Als ich angefangen habe, die Texte zu schreiben, sind diese universelleren Themen, wie du richtig erkannt hast, in Songtexten von Liedern wie 'Call Us Out Of Slumber', 'Miracle Of Life' oder dem Titelsong auf einmal aus mir herausgekommen und haben all diese Fragen über Gott, Blut, Hierarchien aufgeworfen und den Finger daraufgelegt, dass etwas nicht stimmt. Ich bin froh, dass diese Aussagen in meinem engeren Umfeld, das politisch sehr divers ist, ausnahmslos positiv aufgenommen wurden. An dem Album ist nichts politisch, aber Politik beeinflusst heutzutage alles und jeden, und egal ob die Leute politisch eher links oder eher rechts stehen, jeder hat in der Musik und den Texten etwas gefunden, das ihn anspricht. Hier sind wir dann auch wieder beim Albumtitel, "Concord" gleich Harmonie, ich wollte etwas finden, worüber die Leute zusammenkommen und vereint werden, denn nur so werden wir uns am Ende retten können.Als ich dann beim Track 'Weeping Willow' angekommen bin, der ja von einer recht dramatischen Rachegeschichte handelt, ist das Album textlich im Wilden Westen angekommen.
'Weeping Willow' ist ein besonderes Stück, die Musik wurde zum Großteil von Chad geschrieben, der Text ist von mir und handelt vom ersten schwarzen Gesetzeshüter westlich des Mississippi. Sein Name war Bass Reeves und er war sehr effizient in seiner Arbeit, er hat viele Verbrecher und Gesetzlose verhaftet. Der Text handelt aber von seinem Sohn, der seine Frau ermordet hat, weil sie ihn betrogen hat und dann geflüchtet ist. Bass Reeves hat sich freiwillig gemeldet, um seinen Sohn zu jagen und dem Gesetz zu überstellen. Diesen Zwiespalt zwischen Pflichterfüllung, Schuld und Scham, die Bass als Vater gefühlt hat, fand ich interessant. Es gäbe über Bass Reeves so viel mehr zu erzählen, aber das hätte nicht in einen einzelnen Songtext gepasst, also habe ich mich auf diese Episode beschränkt. Bass hat einen Sohn tatsächlich gefangen und dieser wurde von einem Gericht zu lebenslanger Haft verurteilt – trotz allem hat sein Vater ihn regelmäßig im Gefängnis besucht und hat ihn nicht fallen gelassen. Er wurde aber nach 11 Jahren vorzeitig entlassen und hat ein danach ein gesetzestreues Leben geführt. Bass Reeves ist angeblich nie verwundet worden und ist im recht hohen Alter friedlich gestorben. Zumindest so friedlich, wie man damals sterben konnte.

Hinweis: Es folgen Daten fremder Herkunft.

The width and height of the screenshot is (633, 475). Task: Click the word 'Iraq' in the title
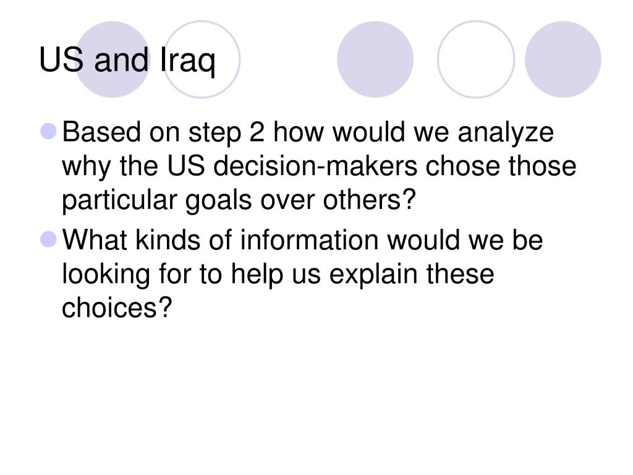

In 'Hold Your Smile' haben wir dann einen Text über ein klassisches Wester-Shoot-Out.
Das Stück behandelt den Film "Todeszug nach Juma" aus dem Jahr 2007. Ein großartiger Film und einer meiner Lieblingswestern. Ein weiters Stück, dass sich mit dem Wilden Westen beschäftigt, ist 'Sawtooth', in dem ich über den Geist der Pionierzeit singe, die Expansion nach Westen, im Guten wie auch im Schlechten, denn: es war nicht alles gut. Ich will die negativen Aspekte keinesfalls verschweigen, die die sogenannte Eroberung des Wilden Westens auf die Ureinwohner hatte. In 'Imperial' behandele ich die Entstehung der Geistertanzes-Bewegung, durch Wovoka, ein Mitglied des Paiute-Stammes, die im Endeffekt zum grausamen Massaker von Wounded Knee im Dezember 1890 geführt hat, und das Lied 'Blood Meridian' handelt vom gleichnamigen Buch von Cormac McCarthy.
(Anmerkung des Autors: Auf Deutsch heißt das Buch "Die Abendröte im Westen" und handelt von einer Gruppe von Verbrechern, die im amerikanisch-mexikanischen Grenzgebiet wahllos Native Americans massakrieren und steht als Synonym dafür, dass die eigentliche Ausdehnung der Vereinigten Staaten von starker Gewalt begleitet war.)
Aber, ich liebe den amerikanischen Westen, und die Wurzel von "Concord" stammt aus der Zeit, als ich einen Sommer in Berlin studiert habe. Nach einem Monat dort habe ich mich dabei ertappt, wie ich Tagträume von den Sawtooth Mountains, der Wüste Nevadas oder der wundervollen Landschaft Wyomings hatte. Ich konnte diese Bilder dieser wunderbaren Landschaften meiner Heimat einfach nicht vergessen. Das war der Moment, an dem dieses Album seinen Ursprung hat.
Das Buch von McCarthy kenn ich nur dem Namen nach. Mit der Geschichte des Massakers von Wounded Knee bin ich vertraut, und über Bass Reeves habe ich auch schonmal etwas gelesen. Ich glaube, über ihn gibt es eine Serie (Anmerkung: Lawman: Bass Reeves). Aber mit dem Buch werde ich mich auseinandersetzten. Wieder einmal: interessante und tiefgehende Texte. Wie steht es generell um die Situation der Native Americans? Ist das bei euch in den USA noch ein größeres Thema?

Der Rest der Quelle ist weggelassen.